Can you teach children to fly? Looks like you can!

Charlie Wardle once wrote, “A bird sitting on a tree is never afraid of the branch breaking because its trust is not on the branch but on its own wings.” As human beings, we also can fly when a branch breaks. We can overcome our fears, and rise above our failures. We can learn how to fall well, and stand up knowing we can fly high, leaving a breaking branch. It is the only ability you can fall back on when faced with difficulties in life. However, unfortunately, we do not help our children develop that ability as parents. Let us explore how we fail our children by preventing them from becoming the kind of people who know to fly when a branch breaks underneath them. Why do we fail to teach them resilience?


The Wrong Cause

Why do we fail in teaching children to fly?

When we set an outcome for our children as parents, we also often specify how to achieve that outcome. It makes us force our children to perform in ways we have decided they must. Let me use a simple example to explain this. Say you want to teach your child how to bake a cake. In an ideal world, you give them all the ingredients, spend some time discussing the process of baking with them and let them explore the magic of baking. They may make mistakes while they are at it. Yet, you do not entangle yourself in the process because you know that is how they learn. You and I know it usually does not always happen this way. As a parent, you may have some fixed notions about how to bake a cake. You start supervising the whole process, instructing and handholding your child at every point. As a result of your consistent interventions, your child may bake a tasty cake. However, they will not learn how to bake a cake, make all the mistakes they can make while doing it, and learn from them. In other words, they may not know how to fly on their own when the branch breaks beneath their feet.


A similar pattern repeats when it comes to their education. We want our children to achieve specific outcomes. What is our current indicator of successful learning? Marks! At the entry point to colleges or workplaces, we decide on student success based on the 'marks' an individual managed to score on tests. When we set a parameter like this for success, we unconsciously work towards it. Even children work towards achieving the highest possible marks, following our lead. Our goal in this context is not to prepare them to develop the necessary skills to face life. Our goal is to prepare them to be great employees. We are not worried about how that employee will be happy or how that employee will go through life successfully. Do we realize, when we are doing this, we are preparing our children not to be 'too smart'? We are only preparing them to be obedient.


The Bad Effect

What happens when children grow up not learning to fly?

As we explore this question, let me narrate a recent experience. I want to tell you what happened to one of my neighbors, a peaceful-looking thirty-year-old. I used to notice her walking her dog once in a while. Other than that, I never saw her talking to anyone. I never saw anyone coming to her house. After her breakdown, I came to know that she worked for some technology company and she was a UX designer,


A few weeks back, I heard someone screaming and throwing things at a car parked on the street. When I went out to check, I saw everyone who lived there standing outside and watching this thirty-year-old woman cursing and throwing stones at her car. I asked my neighbors what was happening, and they had no clue. I asked them if no one lived with her, who could help her calm down. They told me she lived alone.

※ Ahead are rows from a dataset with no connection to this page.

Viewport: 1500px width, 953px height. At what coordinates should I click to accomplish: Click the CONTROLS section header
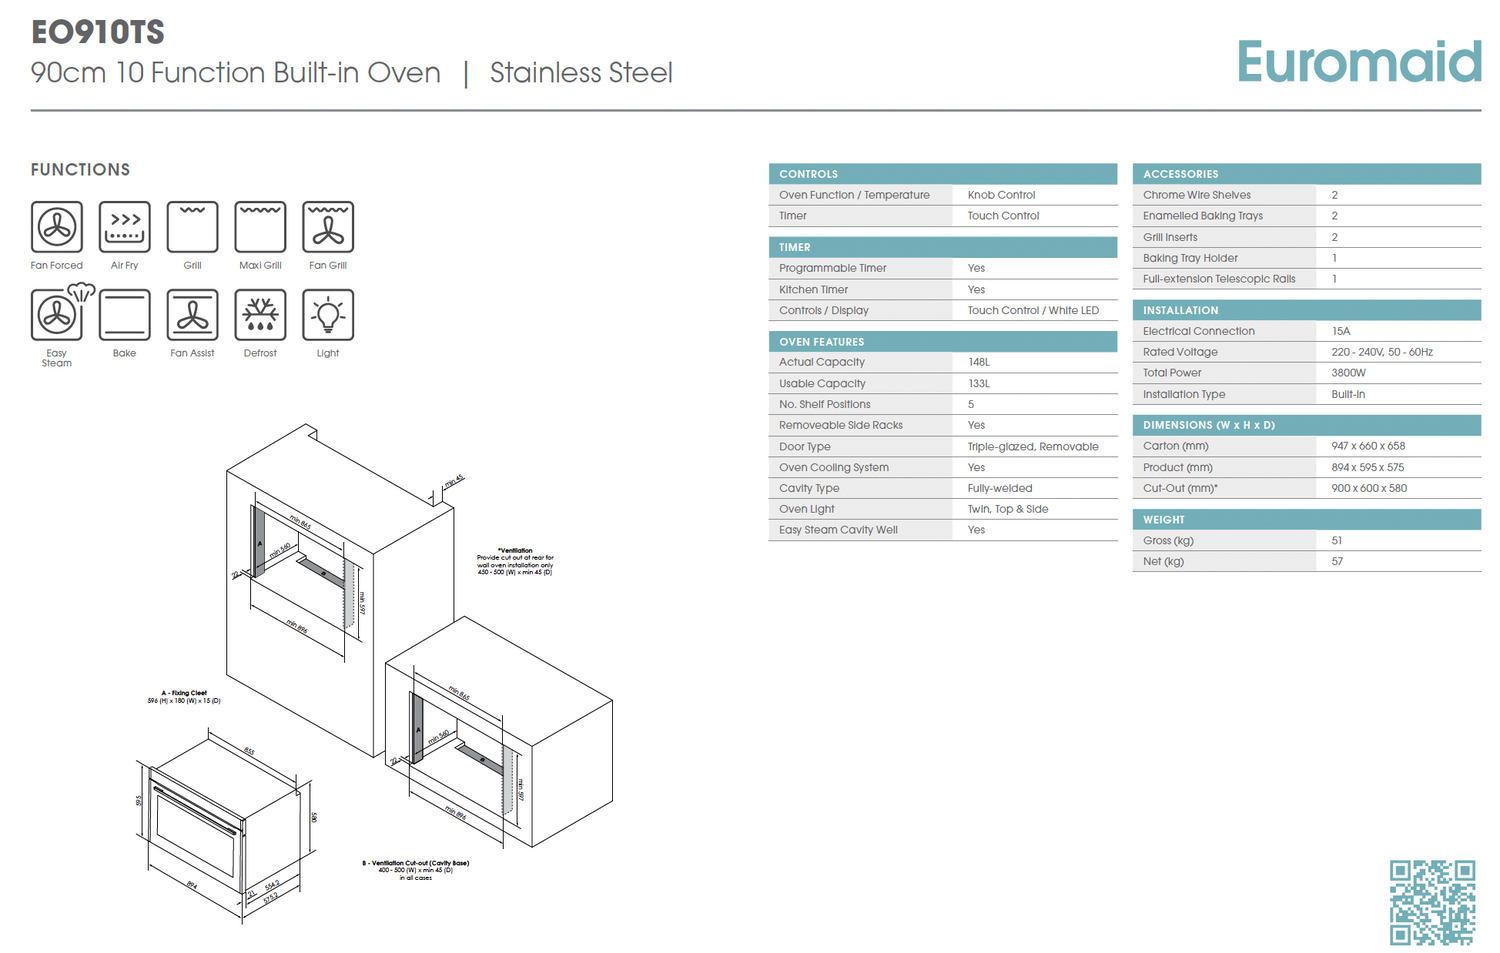942,174
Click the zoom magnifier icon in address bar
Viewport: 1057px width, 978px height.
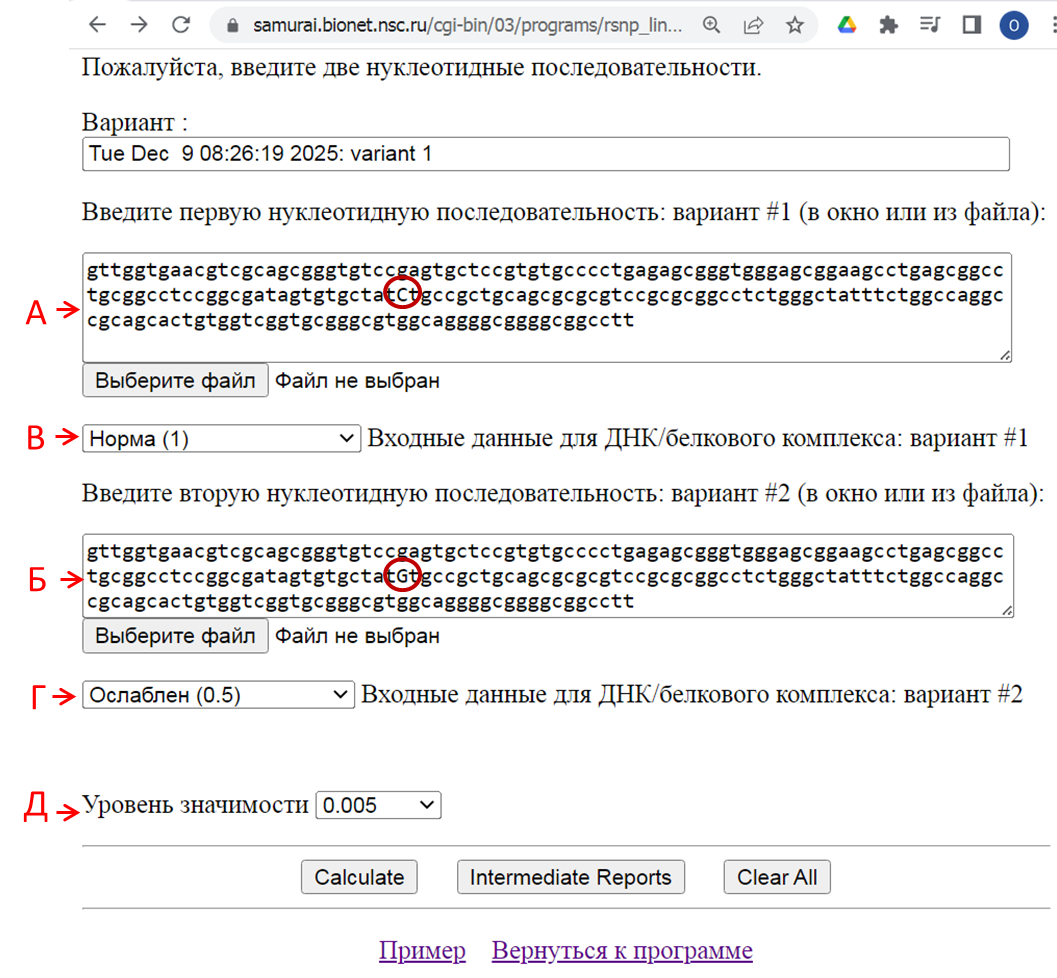(711, 26)
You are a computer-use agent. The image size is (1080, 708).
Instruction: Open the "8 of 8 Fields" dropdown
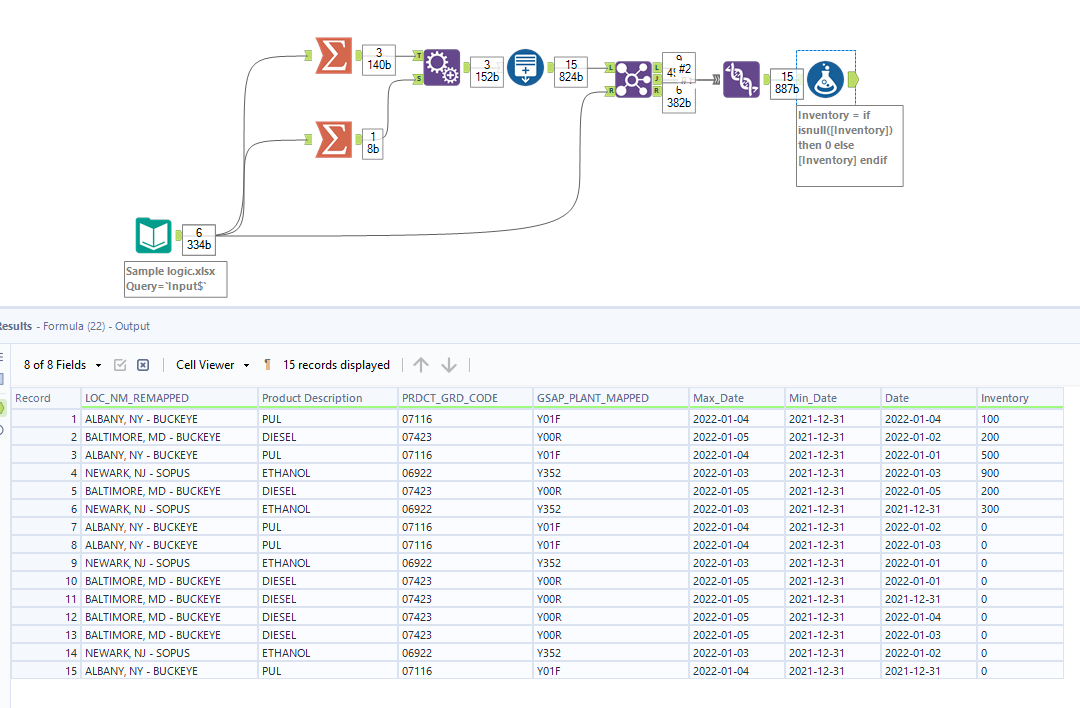point(62,365)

For some time, there was a boy who was living with her. Everyone thought he was her husband. Later everyone realized he was her boyfriend, and they were living together. Three months ago, as things were not working out, he left. I thought this sudden episode of violent outbursts might be because of the breakup. Perhaps, she was nurturing a branch that would support her. It broke, and she did not know how to fly when it did.


When we realized that this violent outburst might lead her to cause self harm, we decided to take charge and calm her down. As I hugged her to calm her down, I realized this violent episode was a plea for help. We took her to a hospital and got in touch with her boyfriend. Her parents were not willing to come and attend to this child immediately. The boyfriend had to contact the father several times to help him understand the gravity of the situation when he finally agreed to come. Her boyfriend arrived before her father did, and I explored her back story with him.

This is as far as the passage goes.